PDGFRα reporter activity identifies periosteal progenitor cells critical for bone formation and fracture repair

The outer coverings of the skeleton, which is also known as the periosteum, are arranged in concentric layers and act as a reservoir for tissue-specific bone progenitors. The cellular heterogeneity within this tissue depot is being increasingly recognized. Here, inducible PDGFR alpha reporter animals were found to mark a population of cells within the periosteum that act as a stem cell reservoir for periosteal appositional bone formation and fracture repair. During these processes, PDGFR alpha reporter(+) progenitors give rise to Nestin(+) periosteal cells before becoming osteoblasts and osteocytes.
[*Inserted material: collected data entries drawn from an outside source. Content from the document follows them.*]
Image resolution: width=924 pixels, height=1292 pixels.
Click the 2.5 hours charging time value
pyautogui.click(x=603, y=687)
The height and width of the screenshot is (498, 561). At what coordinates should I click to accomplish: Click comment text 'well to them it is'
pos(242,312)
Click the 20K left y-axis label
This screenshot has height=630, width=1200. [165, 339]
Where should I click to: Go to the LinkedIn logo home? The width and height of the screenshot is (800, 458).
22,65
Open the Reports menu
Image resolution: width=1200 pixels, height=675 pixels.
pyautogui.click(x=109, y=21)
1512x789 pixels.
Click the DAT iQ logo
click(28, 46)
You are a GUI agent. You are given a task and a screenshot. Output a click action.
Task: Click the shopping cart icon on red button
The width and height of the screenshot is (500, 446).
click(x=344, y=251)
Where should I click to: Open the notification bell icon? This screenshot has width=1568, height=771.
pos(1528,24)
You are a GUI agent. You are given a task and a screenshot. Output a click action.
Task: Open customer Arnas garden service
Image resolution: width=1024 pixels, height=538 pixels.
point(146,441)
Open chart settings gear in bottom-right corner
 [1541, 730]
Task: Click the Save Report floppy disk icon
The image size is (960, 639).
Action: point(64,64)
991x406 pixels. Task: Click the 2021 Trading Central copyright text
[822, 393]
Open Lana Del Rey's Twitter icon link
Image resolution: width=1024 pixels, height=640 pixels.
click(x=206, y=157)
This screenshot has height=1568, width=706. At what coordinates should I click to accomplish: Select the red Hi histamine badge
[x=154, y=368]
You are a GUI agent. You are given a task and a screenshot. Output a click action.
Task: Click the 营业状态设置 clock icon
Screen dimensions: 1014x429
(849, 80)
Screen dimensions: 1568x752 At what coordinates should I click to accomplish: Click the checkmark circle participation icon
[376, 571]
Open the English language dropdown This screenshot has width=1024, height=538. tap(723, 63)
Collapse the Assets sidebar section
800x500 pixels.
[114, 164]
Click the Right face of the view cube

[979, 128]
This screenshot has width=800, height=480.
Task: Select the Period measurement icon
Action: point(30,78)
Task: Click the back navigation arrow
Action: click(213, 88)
The diphtheria toxin-mediated ablation of PDGFR alpha reporter(+) cells led to deficits in cortical bone formation during homeostasis and a diminutive hard callus during fracture repair. After ossicle transplantation, both mouse PDGFR alpha reporter(+) periosteal cells and human Pdgfr alpha(+) periosteal progenitors expand, ossify, and recruit marrow to a greater extent than their counterpart periosteal cells, whereas PDGFR alpha reporter(-) periosteal cells exhibit a predisposition to chondrogenesis in vitro. Total RNA sequencing identified enrichment of the secreted factors Fermt3 and Ptpn6 within PDGFR alpha reporter(+) periosteal cells, which partly underlie the osteoblastogenic features of this cell population.